Feature requests and metadata

  • Requests include luminosity masking and built‑in camera/lens profiles.
  • Questions about how edits/metadata are stored (one sidecar per RAW vs catalog) and whether the format is open/portable; answers are not fully clear in the thread.

Comparisons to existing RAW editors

  • RapidRAW is seen as promising but “nowhere near” mature tools like Darktable, Ansel, RawTherapee, ART, Capture One, or Lightroom, especially in algorithm quality (e.g., tone mapping) and performance.
  • Long subthreads compare open source tools vs commercial ones:
    • Many praise RawTherapee’s technical depth but criticize its UI and curve widgets.
    • Darktable is described as powerful but extremely complex and badly designed UX-wise; some users defend it after a steep learning curve, others say it’s a strong advertisement for Lightroom.
    • Capture One and Lightroom are favored for denoising, speed, UI, presets, and integrated DAM, despite subscriptions/price.
    • Ansel, ART, and others are mentioned as forks or alternatives trying to fix UX or add HDR.

RAW workflows, simplicity, and open-source gaps

  • Extended debate on “simple vs powerful”:
    • Some want easy, Lightroom-like tools that still exploit RAW latitude (exposure, WB, basic masking) and dislike ultra-technical UIs.
    • Others argue that deep control (demosaicing choices, color science) inevitably adds complexity and is needed in scientific/technical or demanding artistic work.
  • Many complain that open-source editors are made by “coders, not photographers,” with lots of low-level options but missing high-impact workflow features like good AI masking and modern UX.

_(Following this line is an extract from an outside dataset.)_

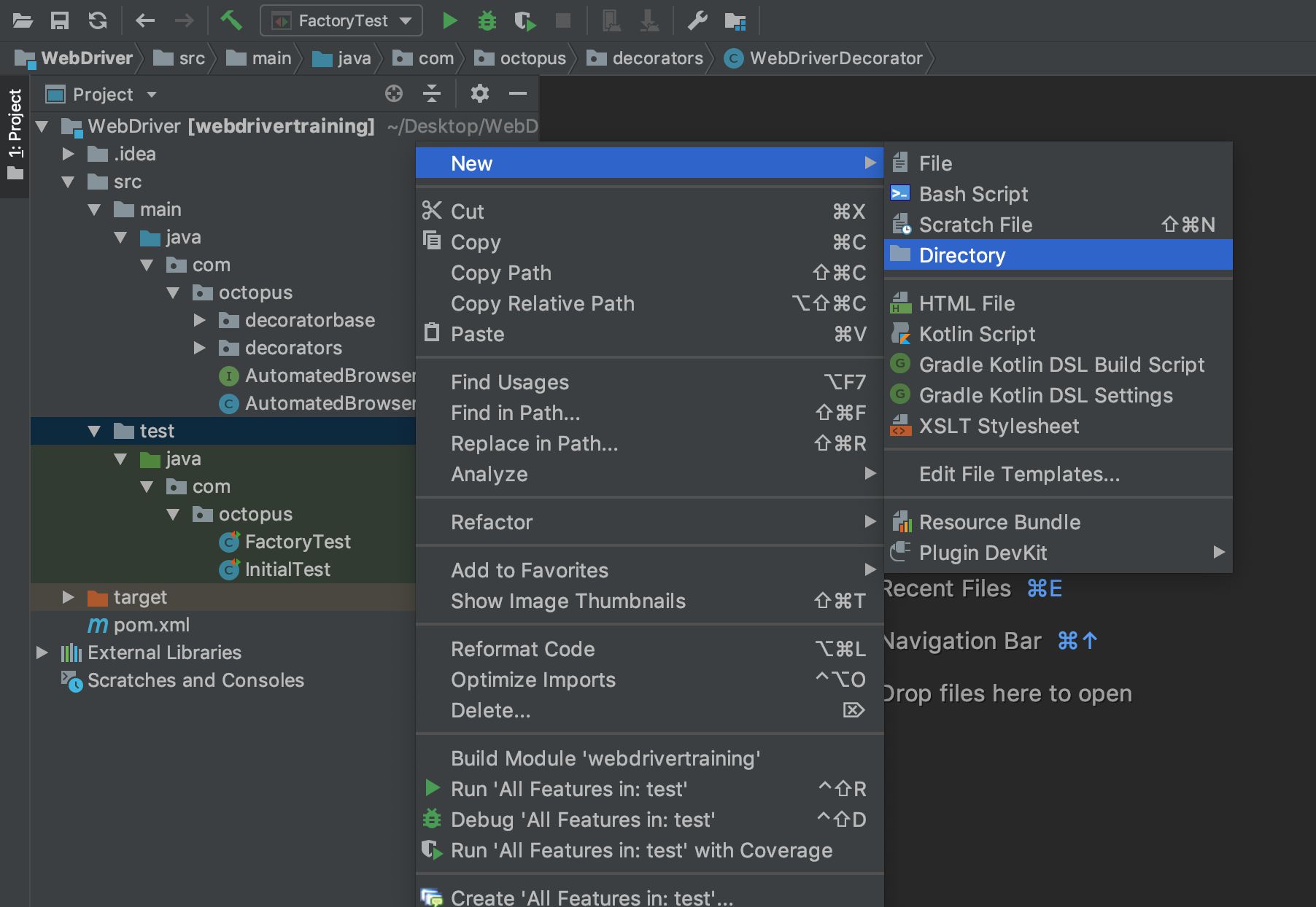Click the Save All disk icon
This screenshot has height=907, width=1316.
click(x=60, y=20)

Other technical and documentation notes

  • Clarifications on RAW vs bitmap/BMP: RAW is sensor data with higher bit depth and mosaic pattern; bitmaps are already-demosaiced pixel images, usually 8‑bit/channel.
  • Praise for the README’s visual GIF demos, but concern that large GIFs make the page heavy; suggestion to use embedded video instead.
  • Some users are enthusiastic and plan to contribute or “keep an eye on” the project as it evolves.